Commentator Robert Reich thinks GM's a fine example for the rest of the country:
ROBERT REICH: GM isn't the only big company to stop insuring the health of its employees -- according to a recent survey by the Kaiser Family Foundation, the portion of firms offering health benefits has dropped from 69 to 60 percent in just seven years.
Even among workers who still get them, benefits are getting stingier. Last year, 38 percent of workers had to pay deductibles of $500 or more. Meanwhile, co-payments and premiums are soaring. In other words, the whole system of employer-based health care is unraveling.
Why? Because in an ever-more-competitive global economy, companies can't afford its rising costs, and their shareholders don't want to face its increasing risks and uncertainties.
Even for workers, the employer-based system makes less and less sense. These days, most people move from job to job, which means they lose coverage between jobs -- when they and their families are especially strapped. And a growing number aren't tied to a particular employer at all.

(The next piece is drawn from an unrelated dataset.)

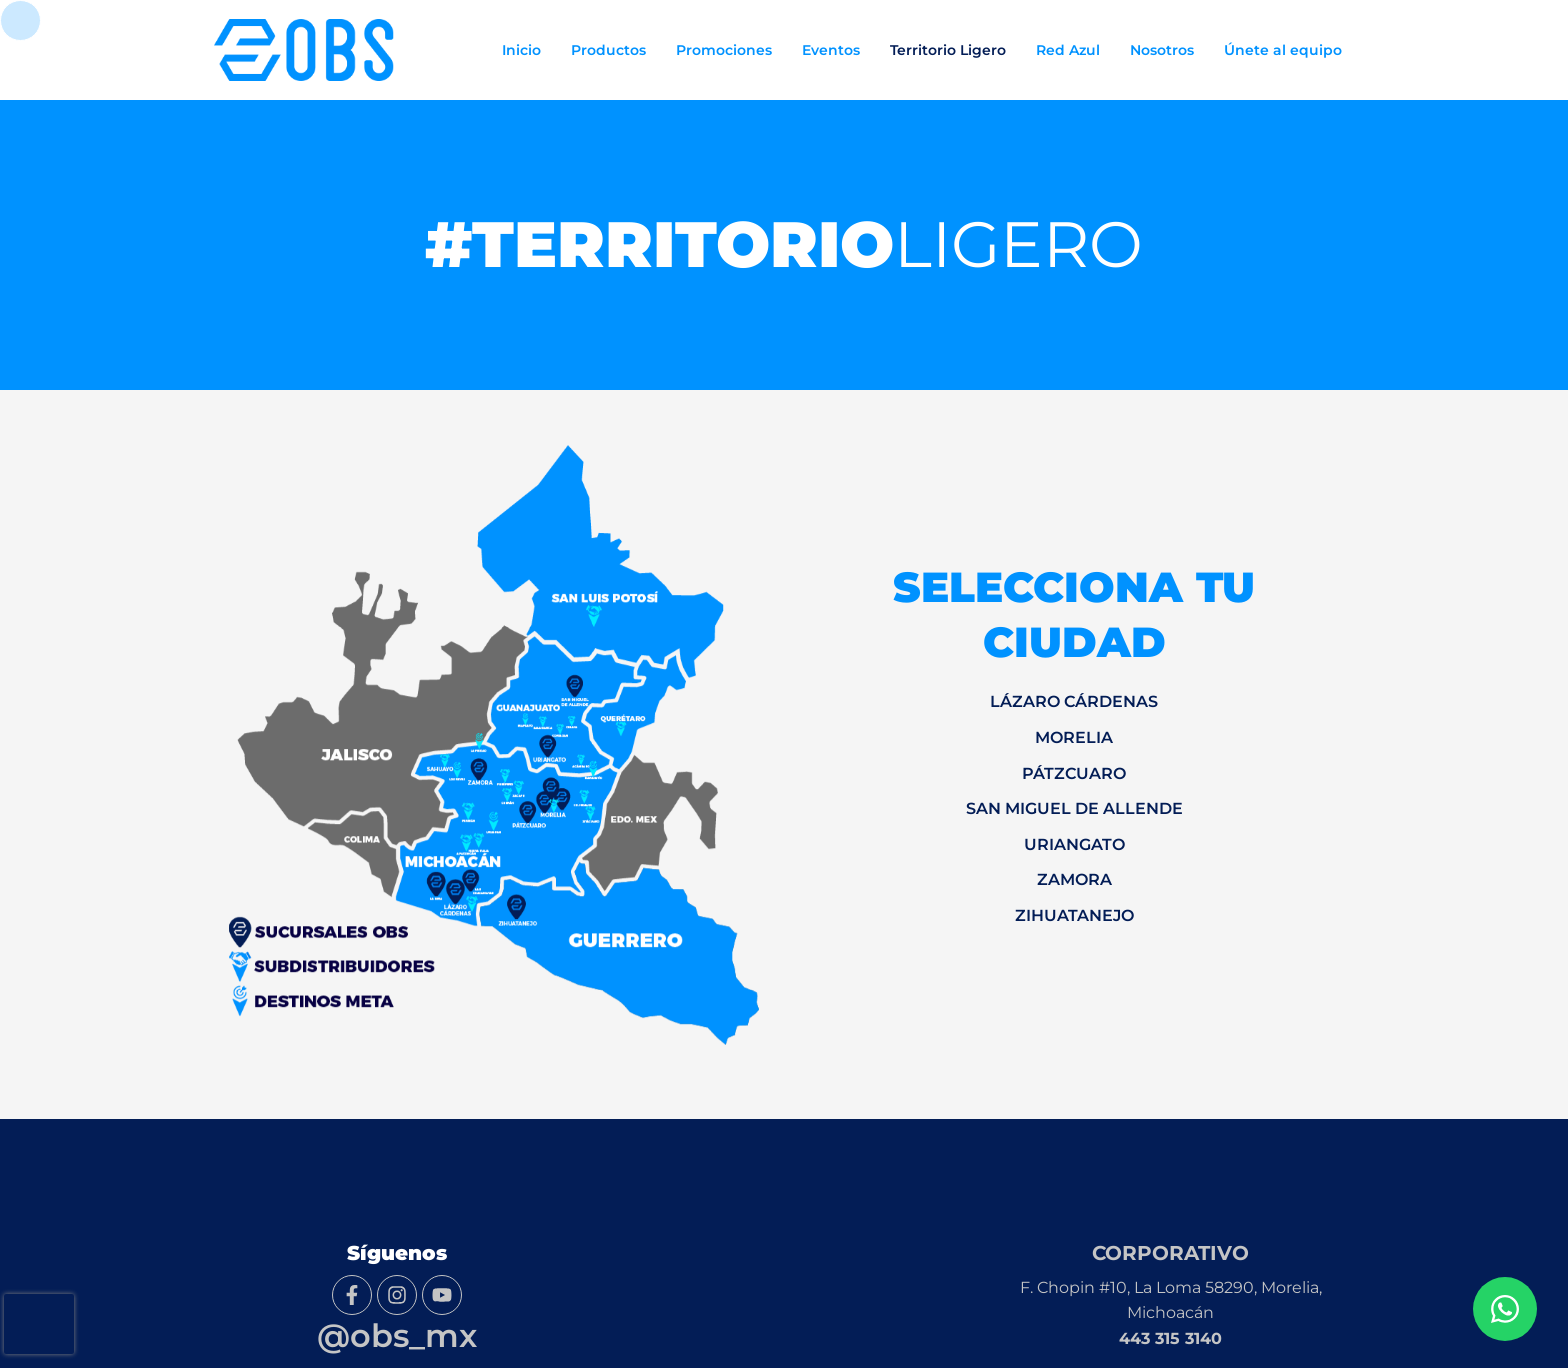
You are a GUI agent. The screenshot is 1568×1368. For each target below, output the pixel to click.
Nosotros (1162, 50)
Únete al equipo (1283, 50)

I say, let's just scrap the employer-based system altogether. Use the $200 billion or so of annual tax deductions the system now relies on for employers and employees to help lower-income Americans -- who aren't poor enough to qualify for Medicaid -- afford basic health insurance.
And then allow anybody who wants to reduce their health-insurance costs to join them -- along with retirees, government workers and the poor, all of whom are already in government plans -- in a "SuperMedicare" plan that would have so many members it could negotiate with drug companies, suppliers and hospitals for bargain-basement rates.
It's a win-win-win. Employers no longer pay rising health-care costs. Employees get affordable health insurance even when they're between jobs or have no steady employer. Nobody loses any options they now have.
The only losers are the big insurance companies, hospital chains, and drug companies. Seems like a small price to pay, doesn't it?
RYSSDAL: The latest book from former Labor Secretary Robert Reich is called SuperCapitalism.